The problem — Copy out the data below verbatim.

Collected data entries
|---|

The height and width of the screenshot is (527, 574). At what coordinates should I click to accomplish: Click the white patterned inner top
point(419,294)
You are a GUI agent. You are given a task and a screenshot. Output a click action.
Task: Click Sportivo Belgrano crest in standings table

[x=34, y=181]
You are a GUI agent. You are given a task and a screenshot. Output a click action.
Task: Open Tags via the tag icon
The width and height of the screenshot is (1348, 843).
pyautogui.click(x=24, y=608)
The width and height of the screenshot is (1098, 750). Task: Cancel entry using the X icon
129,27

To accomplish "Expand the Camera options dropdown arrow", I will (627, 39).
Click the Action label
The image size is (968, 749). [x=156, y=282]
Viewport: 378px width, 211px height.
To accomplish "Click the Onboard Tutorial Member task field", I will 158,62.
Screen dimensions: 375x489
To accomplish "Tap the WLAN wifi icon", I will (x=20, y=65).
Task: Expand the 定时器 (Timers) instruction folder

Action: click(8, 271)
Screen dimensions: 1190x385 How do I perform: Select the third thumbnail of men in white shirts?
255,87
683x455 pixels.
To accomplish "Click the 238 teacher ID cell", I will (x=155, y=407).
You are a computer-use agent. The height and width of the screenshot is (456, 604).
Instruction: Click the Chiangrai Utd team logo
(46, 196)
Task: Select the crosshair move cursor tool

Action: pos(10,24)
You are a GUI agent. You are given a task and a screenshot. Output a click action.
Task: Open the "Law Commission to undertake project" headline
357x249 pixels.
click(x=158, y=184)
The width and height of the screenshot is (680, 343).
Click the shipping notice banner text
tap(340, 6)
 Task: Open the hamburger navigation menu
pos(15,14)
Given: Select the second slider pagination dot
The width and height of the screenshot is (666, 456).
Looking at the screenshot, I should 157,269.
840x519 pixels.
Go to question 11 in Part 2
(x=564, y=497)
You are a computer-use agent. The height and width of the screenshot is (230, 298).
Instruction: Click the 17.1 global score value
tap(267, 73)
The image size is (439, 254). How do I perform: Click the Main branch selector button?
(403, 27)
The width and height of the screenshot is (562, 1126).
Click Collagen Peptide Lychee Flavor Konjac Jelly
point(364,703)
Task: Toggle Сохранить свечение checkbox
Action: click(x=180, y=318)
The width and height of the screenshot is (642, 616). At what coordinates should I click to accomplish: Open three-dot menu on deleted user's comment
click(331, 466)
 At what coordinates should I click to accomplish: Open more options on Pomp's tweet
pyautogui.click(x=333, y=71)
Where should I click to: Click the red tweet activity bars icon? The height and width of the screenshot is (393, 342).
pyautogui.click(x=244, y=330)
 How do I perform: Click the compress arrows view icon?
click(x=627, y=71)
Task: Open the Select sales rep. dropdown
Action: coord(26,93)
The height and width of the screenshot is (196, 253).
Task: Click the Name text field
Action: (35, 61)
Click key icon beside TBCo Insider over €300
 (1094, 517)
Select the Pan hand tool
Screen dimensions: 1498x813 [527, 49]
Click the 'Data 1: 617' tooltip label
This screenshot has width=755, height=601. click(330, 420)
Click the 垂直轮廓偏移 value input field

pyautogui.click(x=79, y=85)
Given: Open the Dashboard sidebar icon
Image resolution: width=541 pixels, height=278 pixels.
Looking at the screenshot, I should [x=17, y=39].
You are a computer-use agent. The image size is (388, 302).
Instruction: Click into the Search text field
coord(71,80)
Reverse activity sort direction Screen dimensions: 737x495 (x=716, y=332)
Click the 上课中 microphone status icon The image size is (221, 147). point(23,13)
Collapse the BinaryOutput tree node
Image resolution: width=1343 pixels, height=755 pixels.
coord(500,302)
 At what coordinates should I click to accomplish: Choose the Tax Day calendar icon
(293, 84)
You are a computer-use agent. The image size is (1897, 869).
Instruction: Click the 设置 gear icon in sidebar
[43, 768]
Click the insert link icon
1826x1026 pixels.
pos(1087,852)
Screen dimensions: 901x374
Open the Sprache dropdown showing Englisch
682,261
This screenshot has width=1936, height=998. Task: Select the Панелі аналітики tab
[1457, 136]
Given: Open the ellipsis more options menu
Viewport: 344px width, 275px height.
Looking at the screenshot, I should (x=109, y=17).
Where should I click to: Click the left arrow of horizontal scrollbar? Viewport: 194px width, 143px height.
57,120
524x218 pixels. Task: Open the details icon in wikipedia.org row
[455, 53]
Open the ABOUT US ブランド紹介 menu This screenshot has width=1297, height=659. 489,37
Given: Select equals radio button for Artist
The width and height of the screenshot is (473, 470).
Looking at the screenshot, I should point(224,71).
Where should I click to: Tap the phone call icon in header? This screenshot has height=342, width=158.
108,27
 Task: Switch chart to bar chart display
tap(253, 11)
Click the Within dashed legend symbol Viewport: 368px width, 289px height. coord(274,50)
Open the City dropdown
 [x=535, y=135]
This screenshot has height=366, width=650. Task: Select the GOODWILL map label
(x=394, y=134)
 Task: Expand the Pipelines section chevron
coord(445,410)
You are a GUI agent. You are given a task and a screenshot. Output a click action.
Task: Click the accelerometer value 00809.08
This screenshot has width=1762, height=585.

|---|

Problem solution —
The height and width of the screenshot is (527, 574). At what coordinates should I click to accomplish: Click the white patterned inner top
point(419,294)
You are a GUI agent. You are given a task and a screenshot. Output a click action.
Task: Click Sportivo Belgrano crest in standings table

[x=34, y=181]
You are a GUI agent. You are given a task and a screenshot. Output a click action.
Task: Open Tags via the tag icon
The width and height of the screenshot is (1348, 843).
pyautogui.click(x=24, y=608)
The width and height of the screenshot is (1098, 750). Task: Cancel entry using the X icon
129,27

To accomplish "Expand the Camera options dropdown arrow", I will (627, 39).
Click the Action label
The image size is (968, 749). [x=156, y=282]
Viewport: 378px width, 211px height.
To accomplish "Click the Onboard Tutorial Member task field", I will 158,62.
Screen dimensions: 375x489
To accomplish "Tap the WLAN wifi icon", I will (x=20, y=65).
Task: Expand the 定时器 (Timers) instruction folder

Action: click(8, 271)
Screen dimensions: 1190x385 How do I perform: Select the third thumbnail of men in white shirts?
255,87
683x455 pixels.
To accomplish "Click the 238 teacher ID cell", I will (x=155, y=407).
You are a computer-use agent. The height and width of the screenshot is (456, 604).
Instruction: Click the Chiangrai Utd team logo
(46, 196)
Task: Select the crosshair move cursor tool

Action: pos(10,24)
You are a GUI agent. You are given a task and a screenshot. Output a click action.
Task: Open the "Law Commission to undertake project" headline
357x249 pixels.
click(x=158, y=184)
The width and height of the screenshot is (680, 343).
Click the shipping notice banner text
tap(340, 6)
 Task: Open the hamburger navigation menu
pos(15,14)
Given: Select the second slider pagination dot
The width and height of the screenshot is (666, 456).
Looking at the screenshot, I should 157,269.
840x519 pixels.
Go to question 11 in Part 2
(x=564, y=497)
You are a computer-use agent. The height and width of the screenshot is (230, 298).
Instruction: Click the 17.1 global score value
tap(267, 73)
The image size is (439, 254). How do I perform: Click the Main branch selector button?
(403, 27)
The width and height of the screenshot is (562, 1126).
Click Collagen Peptide Lychee Flavor Konjac Jelly
point(364,703)
Task: Toggle Сохранить свечение checkbox
Action: click(x=180, y=318)
The width and height of the screenshot is (642, 616). At what coordinates should I click to accomplish: Open three-dot menu on deleted user's comment
click(331, 466)
 At what coordinates should I click to accomplish: Open more options on Pomp's tweet
pyautogui.click(x=333, y=71)
Where should I click to: Click the red tweet activity bars icon? The height and width of the screenshot is (393, 342).
pyautogui.click(x=244, y=330)
 How do I perform: Click the compress arrows view icon?
click(x=627, y=71)
Task: Open the Select sales rep. dropdown
Action: coord(26,93)
The height and width of the screenshot is (196, 253).
Task: Click the Name text field
Action: (35, 61)
Click key icon beside TBCo Insider over €300
 (1094, 517)
Select the Pan hand tool
Screen dimensions: 1498x813 [527, 49]
Click the 'Data 1: 617' tooltip label
This screenshot has width=755, height=601. click(330, 420)
Click the 垂直轮廓偏移 value input field

pyautogui.click(x=79, y=85)
Given: Open the Dashboard sidebar icon
Image resolution: width=541 pixels, height=278 pixels.
Looking at the screenshot, I should [x=17, y=39].
You are a computer-use agent. The image size is (388, 302).
Instruction: Click into the Search text field
coord(71,80)
Reverse activity sort direction Screen dimensions: 737x495 (x=716, y=332)
Click the 上课中 microphone status icon The image size is (221, 147). point(23,13)
Collapse the BinaryOutput tree node
Image resolution: width=1343 pixels, height=755 pixels.
coord(500,302)
 At what coordinates should I click to accomplish: Choose the Tax Day calendar icon
(293, 84)
You are a computer-use agent. The image size is (1897, 869).
Instruction: Click the 设置 gear icon in sidebar
[43, 768]
Click the insert link icon
1826x1026 pixels.
pos(1087,852)
Screen dimensions: 901x374
Open the Sprache dropdown showing Englisch
682,261
This screenshot has width=1936, height=998. Task: Select the Панелі аналітики tab
[1457, 136]
Given: Open the ellipsis more options menu
Viewport: 344px width, 275px height.
Looking at the screenshot, I should (x=109, y=17).
Where should I click to: Click the left arrow of horizontal scrollbar? Viewport: 194px width, 143px height.
57,120
524x218 pixels. Task: Open the details icon in wikipedia.org row
[455, 53]
Open the ABOUT US ブランド紹介 menu This screenshot has width=1297, height=659. 489,37
Given: Select equals radio button for Artist
The width and height of the screenshot is (473, 470).
Looking at the screenshot, I should point(224,71).
Where should I click to: Tap the phone call icon in header? This screenshot has height=342, width=158.
108,27
 Task: Switch chart to bar chart display
tap(253, 11)
Click the Within dashed legend symbol Viewport: 368px width, 289px height. coord(274,50)
Open the City dropdown
 [x=535, y=135]
This screenshot has height=366, width=650. Task: Select the GOODWILL map label
(x=394, y=134)
 Task: Expand the Pipelines section chevron
coord(445,410)
You are a GUI agent. You are given a task and a screenshot. Output a click action.
Task: Click the accelerometer value 00809.08
This screenshot has width=1762, height=585.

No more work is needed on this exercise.